Title: Local Resistance Measurement for Degradation of c-Si Heterojunction with Intrinsic Thin Layer (HIT) Solar Modules: Preprint

Crystalline silicon (C-Si) heterojunction with intrinsic thin layer (HIT) technology is one of highest efficiency C-Si-based solar cell, and has been deployed in solar farm in large scales for over 10 years. HIT modules degrade in a typical rate of less than 1% annually in solar fields with dominate degradation in open-circuit voltage (Voc). However, detailed mechanisms can differ from module to module. In some cells, although the photoluminescence (PL) intensity does not degrade, the electroluminescence (EL) degrades significantly in some cell areas.
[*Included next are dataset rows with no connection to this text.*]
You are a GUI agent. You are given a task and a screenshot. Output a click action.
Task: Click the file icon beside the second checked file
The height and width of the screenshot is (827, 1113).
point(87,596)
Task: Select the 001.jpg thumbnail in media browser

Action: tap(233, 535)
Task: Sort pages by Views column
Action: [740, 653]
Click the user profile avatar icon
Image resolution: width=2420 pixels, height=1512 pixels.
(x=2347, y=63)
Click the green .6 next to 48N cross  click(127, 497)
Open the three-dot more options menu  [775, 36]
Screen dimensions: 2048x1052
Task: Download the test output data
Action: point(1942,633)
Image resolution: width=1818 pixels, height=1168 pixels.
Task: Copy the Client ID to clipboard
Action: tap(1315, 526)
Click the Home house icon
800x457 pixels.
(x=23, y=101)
This difference in the PL and EL intensity and nonuniformity point to a local series resistance (SR) increase with the long-term field deployment.To directly measure the local SR, we have cored out the local EL-degraded area and measured the local SR. We have measured the sheet resistance by 4-point-probe and local nm-scale resistance using scanning spreading resistance microscopy (SSRM). The results by 4-point-probes show scattered sheet resistance that can be caused by nonuniform current path through the transparent conductive oxide (TCO) layer and through the underneath C-Si device emitter and more. In contrast, the SSRM results indicate a relatively uniform and non-degraded TCO resistivity. SSRM is an atomic force microscopy (AFM)-based two-terminal resistance mapping technique, measuring the local resistance in nm-volume beneath the probe. The consistent resistances measured on the control and degraded samples can exclude the degradation of TCO resistance. Further local nm-scale resistance measurement to probe deep into the C-Si device layers by milling away the materials layer by layer is underway. It is also planned and will be presented to measure the resistances of the HIT multi-layers on cross-sections of the cored sample pieces, targeting at isolating the resistance degradation mechanism.